## [Objective]
Write out the data below without any change, from the line containing "Task: Click the grid-plus" through the line containing "tap(499, 302)", with both of those lines included.

── Records provided

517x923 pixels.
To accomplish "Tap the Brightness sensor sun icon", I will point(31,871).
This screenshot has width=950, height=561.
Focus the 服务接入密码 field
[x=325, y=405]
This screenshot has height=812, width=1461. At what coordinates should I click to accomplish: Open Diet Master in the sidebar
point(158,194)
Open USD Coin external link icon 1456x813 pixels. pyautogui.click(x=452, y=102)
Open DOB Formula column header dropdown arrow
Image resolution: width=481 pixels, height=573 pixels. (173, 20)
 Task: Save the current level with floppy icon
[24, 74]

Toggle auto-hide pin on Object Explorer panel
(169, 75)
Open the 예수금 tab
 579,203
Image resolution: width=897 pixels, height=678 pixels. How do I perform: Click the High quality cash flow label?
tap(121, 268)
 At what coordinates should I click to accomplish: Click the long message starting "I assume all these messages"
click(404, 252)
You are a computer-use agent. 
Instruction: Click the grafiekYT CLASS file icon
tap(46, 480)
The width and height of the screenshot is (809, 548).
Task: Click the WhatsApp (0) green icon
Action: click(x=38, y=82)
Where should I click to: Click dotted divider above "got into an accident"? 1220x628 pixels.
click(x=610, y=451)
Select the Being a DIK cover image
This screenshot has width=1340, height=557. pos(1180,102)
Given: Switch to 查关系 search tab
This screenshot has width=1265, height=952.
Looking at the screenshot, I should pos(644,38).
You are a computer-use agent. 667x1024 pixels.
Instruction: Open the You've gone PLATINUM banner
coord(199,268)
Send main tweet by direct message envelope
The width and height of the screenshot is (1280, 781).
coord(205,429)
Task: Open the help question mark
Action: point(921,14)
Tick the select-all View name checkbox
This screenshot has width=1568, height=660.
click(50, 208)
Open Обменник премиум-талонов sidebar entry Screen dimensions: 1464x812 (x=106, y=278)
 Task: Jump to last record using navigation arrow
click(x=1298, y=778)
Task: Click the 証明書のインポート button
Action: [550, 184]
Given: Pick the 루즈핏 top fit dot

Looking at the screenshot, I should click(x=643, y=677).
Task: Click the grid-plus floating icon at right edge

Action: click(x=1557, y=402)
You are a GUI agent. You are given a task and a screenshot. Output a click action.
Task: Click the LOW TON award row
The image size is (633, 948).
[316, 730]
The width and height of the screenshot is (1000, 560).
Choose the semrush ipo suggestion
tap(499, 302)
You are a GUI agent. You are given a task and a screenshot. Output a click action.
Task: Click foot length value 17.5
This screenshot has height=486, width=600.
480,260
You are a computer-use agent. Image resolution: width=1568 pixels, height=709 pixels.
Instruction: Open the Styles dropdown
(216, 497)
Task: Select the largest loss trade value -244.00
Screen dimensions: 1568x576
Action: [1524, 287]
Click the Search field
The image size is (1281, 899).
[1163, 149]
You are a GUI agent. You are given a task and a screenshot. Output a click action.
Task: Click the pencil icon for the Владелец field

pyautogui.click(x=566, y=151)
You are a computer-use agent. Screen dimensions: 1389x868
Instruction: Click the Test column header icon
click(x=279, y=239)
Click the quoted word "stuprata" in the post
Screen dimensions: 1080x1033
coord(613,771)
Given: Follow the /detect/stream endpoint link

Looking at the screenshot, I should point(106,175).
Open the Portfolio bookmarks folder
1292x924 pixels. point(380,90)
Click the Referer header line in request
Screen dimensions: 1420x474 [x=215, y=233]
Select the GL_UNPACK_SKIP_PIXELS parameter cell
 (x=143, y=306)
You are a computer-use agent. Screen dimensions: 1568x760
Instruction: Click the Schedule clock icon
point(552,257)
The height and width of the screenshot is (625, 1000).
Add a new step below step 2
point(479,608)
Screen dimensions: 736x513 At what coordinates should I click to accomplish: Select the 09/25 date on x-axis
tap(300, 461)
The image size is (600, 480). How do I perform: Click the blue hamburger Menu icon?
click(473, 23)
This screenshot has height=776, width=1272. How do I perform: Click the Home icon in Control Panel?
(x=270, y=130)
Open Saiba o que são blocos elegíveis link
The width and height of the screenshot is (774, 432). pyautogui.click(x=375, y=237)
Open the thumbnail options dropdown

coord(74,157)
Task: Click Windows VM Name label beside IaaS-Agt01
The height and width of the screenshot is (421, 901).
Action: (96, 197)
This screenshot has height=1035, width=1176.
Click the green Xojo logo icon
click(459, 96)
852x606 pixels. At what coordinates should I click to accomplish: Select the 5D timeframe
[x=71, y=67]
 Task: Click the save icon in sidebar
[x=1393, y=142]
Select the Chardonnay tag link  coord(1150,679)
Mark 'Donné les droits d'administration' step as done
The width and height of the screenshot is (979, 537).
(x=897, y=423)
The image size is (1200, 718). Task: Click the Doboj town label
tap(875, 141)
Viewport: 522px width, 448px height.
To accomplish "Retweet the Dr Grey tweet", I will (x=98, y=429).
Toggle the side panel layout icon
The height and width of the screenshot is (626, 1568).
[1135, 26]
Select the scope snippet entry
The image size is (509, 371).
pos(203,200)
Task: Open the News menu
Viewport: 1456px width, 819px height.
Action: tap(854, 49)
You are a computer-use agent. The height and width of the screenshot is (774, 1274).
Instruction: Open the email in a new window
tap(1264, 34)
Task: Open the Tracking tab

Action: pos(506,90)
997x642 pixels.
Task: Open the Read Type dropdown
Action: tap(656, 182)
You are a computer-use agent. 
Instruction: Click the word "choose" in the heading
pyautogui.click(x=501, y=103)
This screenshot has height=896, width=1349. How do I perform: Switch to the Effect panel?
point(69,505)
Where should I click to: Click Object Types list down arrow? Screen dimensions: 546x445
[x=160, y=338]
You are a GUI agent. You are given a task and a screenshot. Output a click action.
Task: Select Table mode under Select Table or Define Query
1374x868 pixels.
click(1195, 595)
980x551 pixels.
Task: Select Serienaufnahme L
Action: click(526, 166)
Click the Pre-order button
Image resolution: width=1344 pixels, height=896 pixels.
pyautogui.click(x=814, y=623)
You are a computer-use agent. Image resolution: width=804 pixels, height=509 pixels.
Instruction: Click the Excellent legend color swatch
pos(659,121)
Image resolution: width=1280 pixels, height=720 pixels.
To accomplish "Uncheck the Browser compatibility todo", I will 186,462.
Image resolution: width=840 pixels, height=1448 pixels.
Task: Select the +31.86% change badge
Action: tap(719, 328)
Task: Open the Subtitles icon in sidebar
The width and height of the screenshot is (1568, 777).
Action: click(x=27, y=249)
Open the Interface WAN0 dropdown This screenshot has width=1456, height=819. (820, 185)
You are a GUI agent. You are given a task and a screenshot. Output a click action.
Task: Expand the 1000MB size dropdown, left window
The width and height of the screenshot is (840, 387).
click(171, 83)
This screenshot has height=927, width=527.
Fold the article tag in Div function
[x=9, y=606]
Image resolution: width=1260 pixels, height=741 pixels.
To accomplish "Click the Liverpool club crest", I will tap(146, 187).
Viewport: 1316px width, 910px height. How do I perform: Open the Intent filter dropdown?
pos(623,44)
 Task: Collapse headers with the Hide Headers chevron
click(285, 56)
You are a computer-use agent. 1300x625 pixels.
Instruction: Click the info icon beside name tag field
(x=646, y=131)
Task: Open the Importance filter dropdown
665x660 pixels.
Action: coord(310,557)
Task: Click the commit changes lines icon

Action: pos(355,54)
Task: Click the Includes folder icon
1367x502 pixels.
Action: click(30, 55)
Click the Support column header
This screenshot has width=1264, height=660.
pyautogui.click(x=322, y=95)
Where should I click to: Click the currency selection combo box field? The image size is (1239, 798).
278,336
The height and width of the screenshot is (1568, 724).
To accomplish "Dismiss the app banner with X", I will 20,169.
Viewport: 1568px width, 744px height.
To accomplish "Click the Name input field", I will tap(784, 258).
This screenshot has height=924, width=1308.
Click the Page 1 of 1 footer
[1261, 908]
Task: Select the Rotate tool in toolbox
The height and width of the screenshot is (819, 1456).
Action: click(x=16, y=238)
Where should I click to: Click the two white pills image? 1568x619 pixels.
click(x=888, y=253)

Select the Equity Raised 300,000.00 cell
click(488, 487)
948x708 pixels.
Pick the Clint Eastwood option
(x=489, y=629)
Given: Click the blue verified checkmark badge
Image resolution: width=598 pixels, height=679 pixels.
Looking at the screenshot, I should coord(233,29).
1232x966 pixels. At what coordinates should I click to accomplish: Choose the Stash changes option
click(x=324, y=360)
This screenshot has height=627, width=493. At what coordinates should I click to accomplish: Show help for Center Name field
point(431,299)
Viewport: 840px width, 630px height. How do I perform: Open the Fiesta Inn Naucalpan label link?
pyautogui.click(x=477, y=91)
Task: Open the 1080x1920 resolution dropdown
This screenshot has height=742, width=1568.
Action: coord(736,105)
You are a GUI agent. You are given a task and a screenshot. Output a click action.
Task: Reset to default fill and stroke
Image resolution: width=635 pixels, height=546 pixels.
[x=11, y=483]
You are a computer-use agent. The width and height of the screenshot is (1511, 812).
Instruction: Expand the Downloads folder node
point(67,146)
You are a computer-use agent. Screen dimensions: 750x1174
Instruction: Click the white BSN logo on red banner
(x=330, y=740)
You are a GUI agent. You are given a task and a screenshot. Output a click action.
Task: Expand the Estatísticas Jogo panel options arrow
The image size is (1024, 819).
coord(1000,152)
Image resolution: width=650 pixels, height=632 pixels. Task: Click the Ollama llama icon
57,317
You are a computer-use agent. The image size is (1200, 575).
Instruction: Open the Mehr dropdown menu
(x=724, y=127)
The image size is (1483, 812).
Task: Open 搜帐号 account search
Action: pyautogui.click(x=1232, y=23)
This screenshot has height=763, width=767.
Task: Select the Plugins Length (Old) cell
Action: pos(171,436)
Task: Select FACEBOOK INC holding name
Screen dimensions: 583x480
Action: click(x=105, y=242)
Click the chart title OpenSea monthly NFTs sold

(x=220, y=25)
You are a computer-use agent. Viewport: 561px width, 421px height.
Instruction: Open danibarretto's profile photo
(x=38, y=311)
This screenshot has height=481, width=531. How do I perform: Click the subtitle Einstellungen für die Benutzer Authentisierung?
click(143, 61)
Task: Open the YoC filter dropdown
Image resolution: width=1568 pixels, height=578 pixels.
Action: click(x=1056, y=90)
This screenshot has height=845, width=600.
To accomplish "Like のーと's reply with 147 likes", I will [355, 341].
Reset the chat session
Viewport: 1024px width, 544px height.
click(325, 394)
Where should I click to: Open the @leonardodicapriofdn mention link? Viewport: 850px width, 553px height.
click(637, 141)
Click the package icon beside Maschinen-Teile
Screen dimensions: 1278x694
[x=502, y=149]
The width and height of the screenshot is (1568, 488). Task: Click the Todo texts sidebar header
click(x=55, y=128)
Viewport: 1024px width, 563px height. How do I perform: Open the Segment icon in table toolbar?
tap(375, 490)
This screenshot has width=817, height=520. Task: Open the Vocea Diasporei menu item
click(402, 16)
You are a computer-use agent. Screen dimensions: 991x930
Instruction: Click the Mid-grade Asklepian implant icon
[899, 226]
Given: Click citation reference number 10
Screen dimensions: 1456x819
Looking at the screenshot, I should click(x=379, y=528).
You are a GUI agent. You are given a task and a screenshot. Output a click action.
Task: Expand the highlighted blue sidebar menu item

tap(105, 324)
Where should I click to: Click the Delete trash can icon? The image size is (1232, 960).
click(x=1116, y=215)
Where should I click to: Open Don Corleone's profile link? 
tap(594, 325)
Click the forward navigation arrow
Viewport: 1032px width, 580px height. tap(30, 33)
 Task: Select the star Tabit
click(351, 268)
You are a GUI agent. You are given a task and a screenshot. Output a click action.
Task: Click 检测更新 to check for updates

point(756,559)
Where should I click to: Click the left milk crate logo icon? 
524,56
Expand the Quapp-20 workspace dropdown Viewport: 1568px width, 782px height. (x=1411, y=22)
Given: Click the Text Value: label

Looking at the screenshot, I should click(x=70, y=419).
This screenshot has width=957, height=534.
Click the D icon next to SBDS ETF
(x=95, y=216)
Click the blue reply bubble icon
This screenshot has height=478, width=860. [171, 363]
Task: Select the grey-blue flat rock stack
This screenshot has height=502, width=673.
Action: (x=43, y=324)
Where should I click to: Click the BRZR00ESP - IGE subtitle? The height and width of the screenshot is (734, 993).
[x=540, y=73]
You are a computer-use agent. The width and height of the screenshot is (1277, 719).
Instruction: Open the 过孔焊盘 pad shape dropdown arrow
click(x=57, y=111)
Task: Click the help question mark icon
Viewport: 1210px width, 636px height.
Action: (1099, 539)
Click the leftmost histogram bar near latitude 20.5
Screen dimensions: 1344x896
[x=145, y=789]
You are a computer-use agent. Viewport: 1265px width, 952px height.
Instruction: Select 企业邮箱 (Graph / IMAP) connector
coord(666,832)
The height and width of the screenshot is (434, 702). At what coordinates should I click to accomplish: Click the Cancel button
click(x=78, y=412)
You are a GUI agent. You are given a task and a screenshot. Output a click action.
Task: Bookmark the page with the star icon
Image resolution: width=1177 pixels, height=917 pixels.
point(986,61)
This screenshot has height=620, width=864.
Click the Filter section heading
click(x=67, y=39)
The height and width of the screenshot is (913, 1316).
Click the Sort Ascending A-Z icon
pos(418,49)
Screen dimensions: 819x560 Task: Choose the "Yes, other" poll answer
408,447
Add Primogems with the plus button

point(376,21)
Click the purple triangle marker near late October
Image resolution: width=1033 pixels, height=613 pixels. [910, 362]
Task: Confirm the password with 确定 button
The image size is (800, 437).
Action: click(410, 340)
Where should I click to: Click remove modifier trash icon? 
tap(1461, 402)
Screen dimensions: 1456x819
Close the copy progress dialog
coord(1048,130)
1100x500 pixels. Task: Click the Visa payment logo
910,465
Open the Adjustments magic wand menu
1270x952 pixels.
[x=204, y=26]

────

## [Solution to this exercise]
Task: Click the grid-plus floating icon at right edge

Action: click(x=1557, y=402)
You are a GUI agent. You are given a task and a screenshot. Output a click action.
Task: Click the LOW TON award row
The image size is (633, 948).
[316, 730]
The width and height of the screenshot is (1000, 560).
Choose the semrush ipo suggestion
tap(499, 302)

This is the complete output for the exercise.